ベッドで仰向けになり、そんなことをぼーっと考えていると、ドアがトントンと鳴る。先ほど、マルガリータ姫と結婚を約束した時間から1時間は経っている。夜中というところであろう。


「誰?」

「ジャスティだけど」

「ジャスティ?」

 こんな時間に女戦士の訪問だ。きっと、リッチ退治に連れていけとか、作戦会議だとかだろう。勝気な彼女の態度ならそうに違いない。

「入っていいよ」

 そうサイトウが言うと、ジャスティが意外な姿で現れた。白いシーツに包まっている。

「ジャ、ジャスティ……その格好は?」

「ル、ルミイがやっと寝たので来たんだ……その……あの……」

 昼間の勢いがなくてなぜだかとてもしおらしいジャスティ。これが妙に可愛い。

「で、な、なんの用なの?」

「そ、それがだな……どうもおかしいのだ」

「おかしい?」

「そ、そうだ……今日の戦闘でケガをしたのかもしれないのだ……」

「ケ、ケガ?」

「そ、そうケガ……かもしれない」


 そう顔を赤らめるジャスティ。その意味深な姿にサイトウも心臓がドキドキしてしまう。

「ケ、ケガなら、ルミイの魔法で……痛いの?」

「い、痛いというか……恥ずかしくてルミイには言えないのだ」

「は、恥ずかしいって?」


 ジャスティもサイトウのベッドへ上がってくる。先ほどまでマルガリータの匂いがかすかにする部屋に、今度は野性味あふれる褐色の肌を晒すジャスティ。

「お、おまえのことを考えると、なぜだか心臓が痛いんだ」

「し、心臓が痛い????」

「こ、これなんだ。ちょっと、触ってみてくれないか?」

 そう言って体に包まったシーツを広げる。なまめかしいシルエットが月明かりに照らし出され、褐色の肌も映える。

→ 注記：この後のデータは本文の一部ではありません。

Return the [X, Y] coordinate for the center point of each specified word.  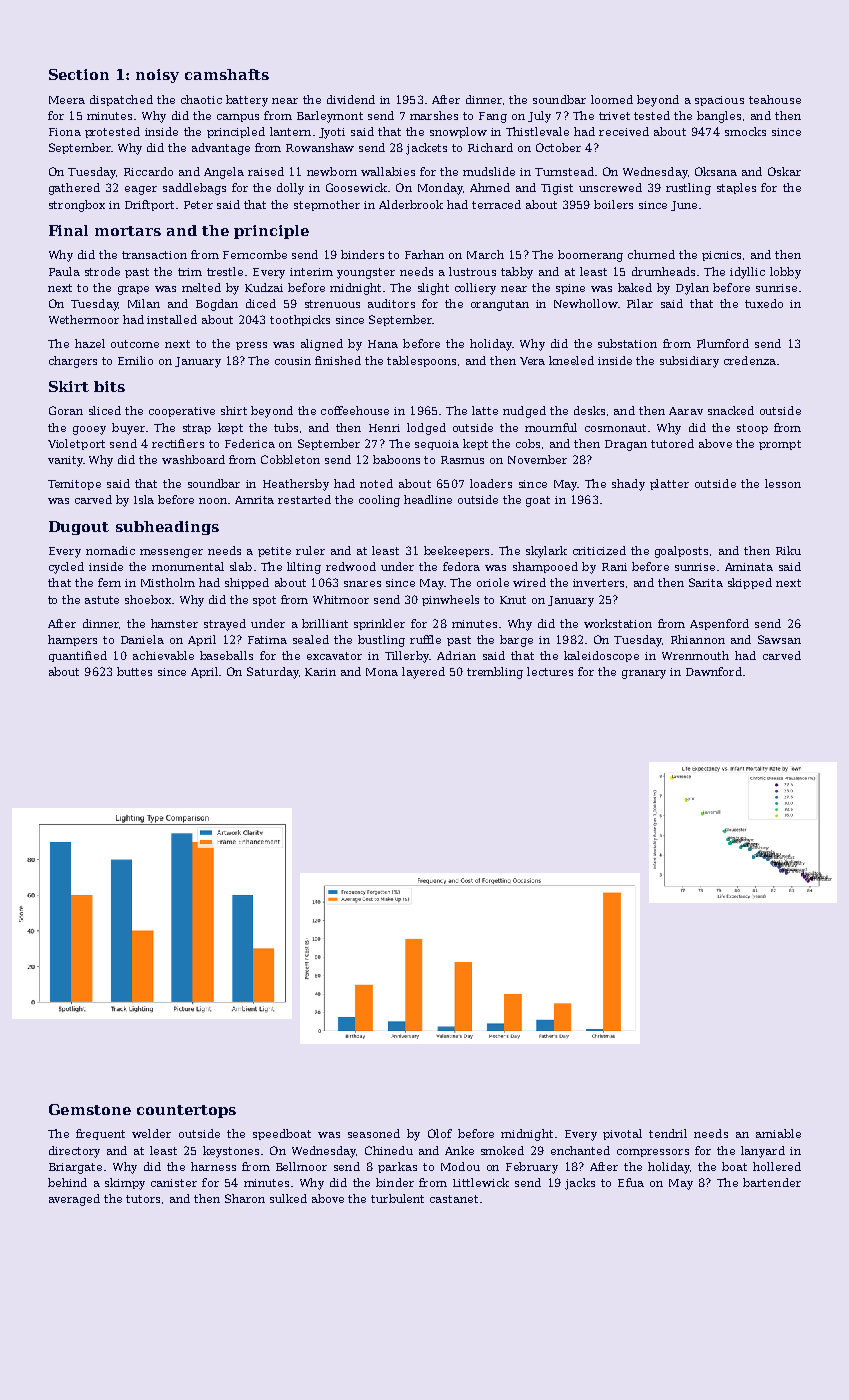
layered [423, 673]
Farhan [424, 254]
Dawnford [714, 671]
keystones [231, 1152]
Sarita [706, 582]
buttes [134, 671]
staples [736, 188]
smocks [745, 131]
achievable [163, 655]
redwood [351, 566]
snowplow [458, 132]
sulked [288, 1198]
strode [102, 271]
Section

なんとこの勝気な女戦士は、上半身は生まれたままの姿。そして、ジャスティは固まっているサイトウの手を取って、そっと自分の胸に添えた。

「そ、どうだ、心臓が高鳴っているだろう?」

「あ、ああ……かなりドキドキしているね」

「あ、あの……その……お前に告白したいのだが……」


「は、はい?」

 ちょっと声が裏返るサイトウ。先ほどマルガリータ姫に求婚されたばかりなのに、この女戦士の可愛らしくも大胆な行動に頭が真っ白になっている。

「あたしと付き合って」

「???」

「あ、あたしをお前の彼女にしてということだ」

「か、彼女?」

 ぐいぐいと迫るジャスティ。今までこんな強引に告白された経験のないサイトウ。いっぱいいっぱいになって、どう返事をしてよいのか分からない。 

「なあ、いいだろう?」

 サイトウの目を覗く込むようにしたジャスティ。その目は真剣だ。サイトウは思わず頷いた。先ほど、マルガリータ姫の求婚を承諾したことなんか忘れてしまっている。


「わあ、うれしい」

 ジャスティは目を閉じた。サイトウは流れに身を任せた。

 告白をオッケーしたサイトウ。当面は2人の関係は公表しないということにした。ジャスティが恥ずかしいから、ルミィにはまだ言わないでくれと言ったからだ。